Indonesia tanah surga, katanya, tapi masyarakat tidak dapat menikmati kekayaan alam surga nusantara karena kekayaan itu dilacurkan pemimpin negara untuk mendapatkan harta dan tahta. Coba tengok, gelar ”Sir” dari ratu inggris untuk SBY menjadi alat tukar hak pengelolaan kilang minyak di Teluk Bintuni Papua kepada british petroleum. Pelacuran-pelacuran ini tak hanya ada pada sektor kekayaan alam, tapi juga sumber daya manusia.

Bagi para kapitalis global, Indonesia dikenal sebagai surganya buruh dengan upah murah. Begitu banyaknya perusahaan asing seperti nike, dan adidas yang melakukan produksi barang-barang mereka untuk kemudian memenuhi kebutuhan pasar dunia dengan alasan ini. Bayangkan, gaji buruh di Indonesia hanya dihargai 1% dari harga jual barang yang mereka buat.

Kegilaan di sektor ini bukan hanya pada urusan upah murah. Pada pemerintahan Presiden Megawati Soekarnoputri, diberlakukan sebuah sistem yang amat menguntungkan para kapitalis asing yakni sistem kerja kontrak. Perusahaan diberikan hak untuk mempekerjakan orang dengan jangka waktu yang mereka butuhkan. Jadi, selama kebutuhan ekspor menigkgat, perusahaan akan menyerap banyak tenaga kerja yang nantinya akan dibuang setelah kebutuhan itu terpenuhi. Inilah musuh utama kaum buruh Indonesia hari ini.

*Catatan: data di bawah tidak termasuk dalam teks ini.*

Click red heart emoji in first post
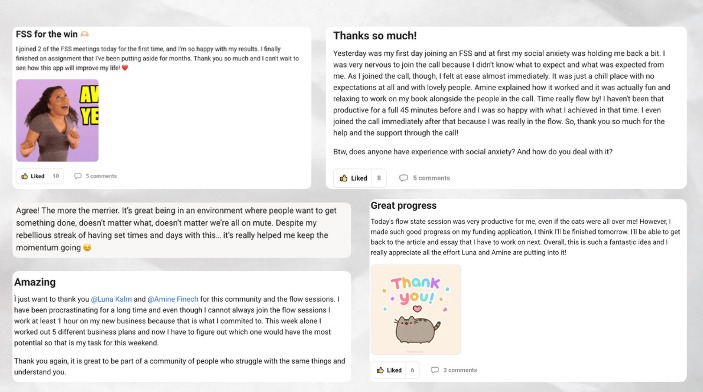pyautogui.click(x=125, y=68)
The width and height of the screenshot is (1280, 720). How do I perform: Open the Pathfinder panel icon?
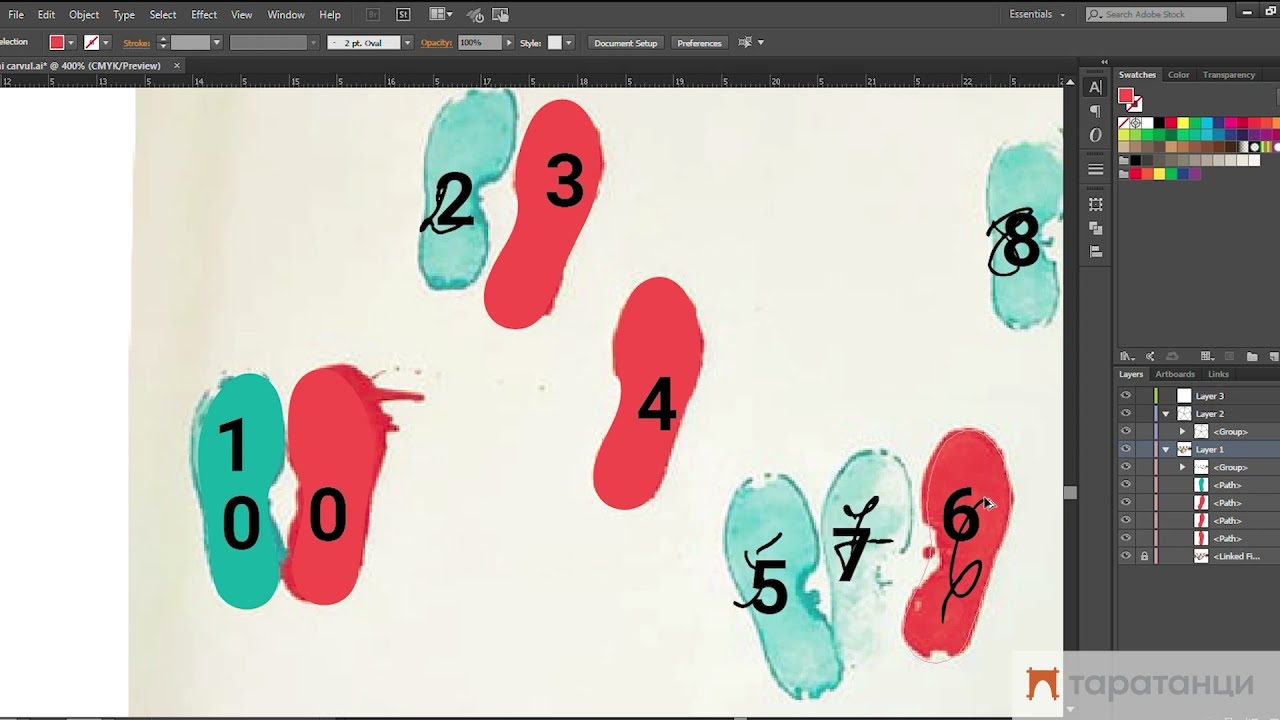(1096, 228)
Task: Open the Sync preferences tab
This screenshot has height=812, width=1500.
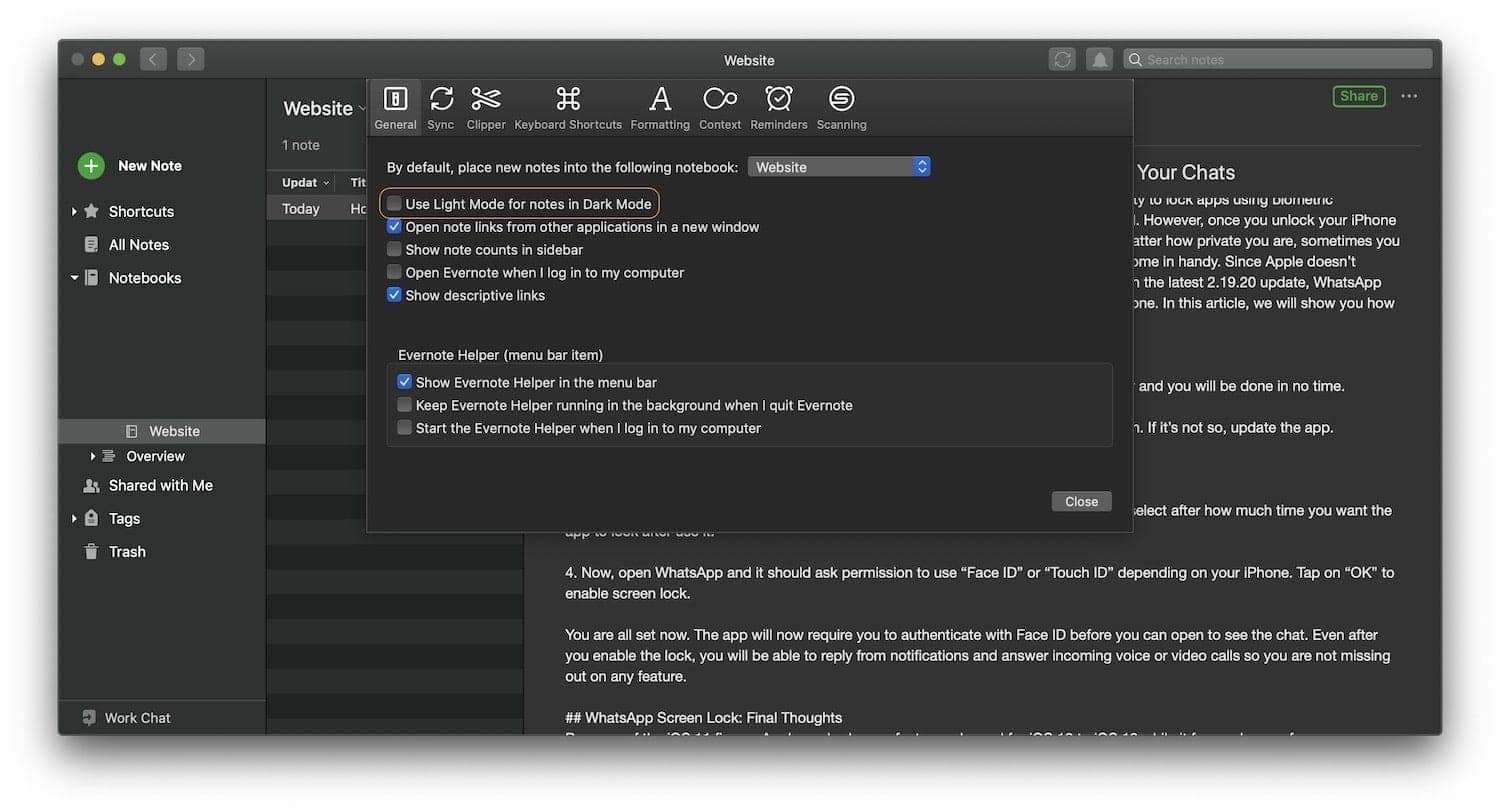Action: [x=441, y=107]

Apalagi paradigma pembangunan yang dijalankan rezim saat ini berorientasi pada utang luar negeri. Rencana bangun ini bangun itu tidak akan berjalan tanpa modal yang katanya sudah kita miliki. Padahal ya utang dulu baru ada modal, utang dulu baru kerja-kerja-kerja.

Kekuasaan perusahaan multinasional dan lembaga-lembaga perekonomian internasional seperti IMF, Bank Dunia, dan WTO atas kegiatan ekonomi negara-negara dunia ketiga seperti Indonesia begitu kuat. Pengaruh ketergantungan atas utang dan modal dari mereka membuat negara-negara seperti Indonesia harus menghamba di hadapan mereka utuk mendapatkan penghidupan.

Permasalahan utang-utang yang dikembangbiakkan oleh lembaga-lembaga tadi, membuat menumpuknya utang negara yang pada akhirnya harus ditanggung oleh ratusan juta rakyat Indonesia. Padahal, tidak semua utang tersebut dirasakan manfaatnya oleh rakyat Indonesia karena praktek korup pejabat negara, khususnya pada rezim orde baru.

Menurut data IMF, sekitar 20-30% utang Indonesia dibawah kepemimpinan diktator militer bernama Soeharto raib tanpa jejak. Dari data yang ditampilkan John Pilger pada laporan berbentuk film dokumenter berjudul The New Ruler of The World, uang yang raib itu mengalir kepada lingkaran kekuasaan, khusunya lingkaran keluarga cendana. Sebuah hal gila yang membuat hak masyarakat dirampas para elit.

Penjajahan kapitalisme atas negara dunia ketiga memang bukan lagi penjajahan secara langsung seperti yang dilakukan belanda ratusan tahun lalu kepada Indonesia. Namun, penjajahan kapitalisme  menggunakan kekuatan modal sebagai alat penindas rakyat dengan dikte-dikte mereka kepada pemimpin negara. Dikte yang menghasilkan kepemimpinan yang tidak berdaulat, sebuah kebalikan dari makna negara merdeka.

Akibatnya, kesenjangan sosial meningkat luar biasa. Dengan kebijakan-kebijakan pro-kapitalisme, rakyat dipaksa bekerja dan menghasilkan keuntungan yang begitu besar kepada perusahaan. Upah murah, jam kerja berlebih, dan jaminan kesehatan menjadi ganjaran kepada buruh terhadap keuntungan perusahaan.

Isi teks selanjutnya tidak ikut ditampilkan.